ORGANO UFFICIALE DEL COMITATO CENTRALE DEL PARTITO COMUNISTA DI CUBA

Era il 2004 e un aereo della Cubana decollava dall’aeroporto José Martí, pieno dei più preziosi tesori della nostra bella e sportiva Isola, nel periodo finale di quel ciclo olimpico : atleti, allenatori, dottori, fisioterapisti, glorie sportive e il gruppo della stampa per l’appuntamento estivo di Atene che terminava quell’anno.
Furono molte ore di volo come furono tanti gli aneddoti e le storie che circolavano sull’aereo cubano pieno di sogni. Ero il debuttante tra tutti e ascoltavo solamente, mi nutrivo della saggezza di ogni guerriero spartano.
Ebbi la sorte di sedermi a lato di qualcuno che anni dopo è stato riconosciuto come il miglior allenatore di lotta del mondo. Pedro Val, dal suo trono C-25 mi trasmetteva sapere in ogni parola e gesto paterno. Davanti c’era una figura che già si distingueva eccezionale.
Con tutte le luci per essere il super atleta che oggi abbiamo la fortuna d’avere, loro conversavano e io vedevo l’essenza di una relazione che superava l’atleta e l’allenatore ed era più di padre e figlio.
Abusando della già guadagnata confidenza, chiesi a Val: «Professore, e lui chi è?»

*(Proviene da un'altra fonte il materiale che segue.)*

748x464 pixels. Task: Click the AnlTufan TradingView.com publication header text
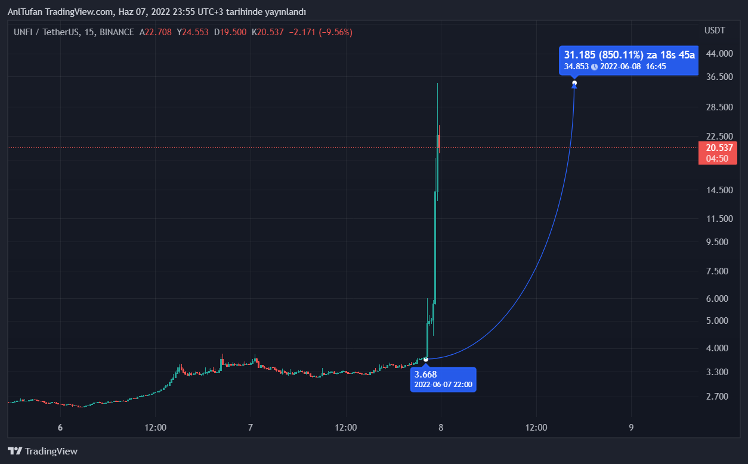[156, 12]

La risposta tardò alcuni secondi, preceduta dal sorriso di  chi conosce il materiale umano che forma le sue truppe.
«Si è guadagnato questa partecipazione e vedremo di cosa è fatto, ma ti avverto: è un guerriero, solo che è davvero nuovo.»
Passarono i gioeni e nove cubani raggiunsero la cima del Monte Olimpo in giornate piene di emozione. Sorsero figure nuove nel contesto sportivo nazionale e per il mondo.
Al ritorno, quando anche le Cariatidi dell’Acropoli si spogliavano del loro millenario peso per salutare tutti, la fortuna pose Val e le mie inquietudini fronte a fronte, dopo il quinto posto di quel giovane dell’aereo.
Prima del cordiale saluto mi scappò una domanda : «Bene, insomma e quel ragazzo? »
Il genio strofinò la sua lampada e rispose con tale sicurezza che superò il saggio che aveva dentro.  
«Mijaín López ha lottato come un guerriero. È vero, ha perso ma ha imparato quello che necessitavamo e adesso ti dico che sarà il migliore del mondo, non perderà più con nessuno e scriverà molte belle storie per lo sport cubano e la lotta mondiale».
Parole sante! Quattro anni dopo a Pechino ebbi la possibilità di fotografare l’abbraccio dell’allenatore, del padre al figlio.
E oggi la leggenda di  Mijaín continua! ( Traduzione GM – Granma Int.)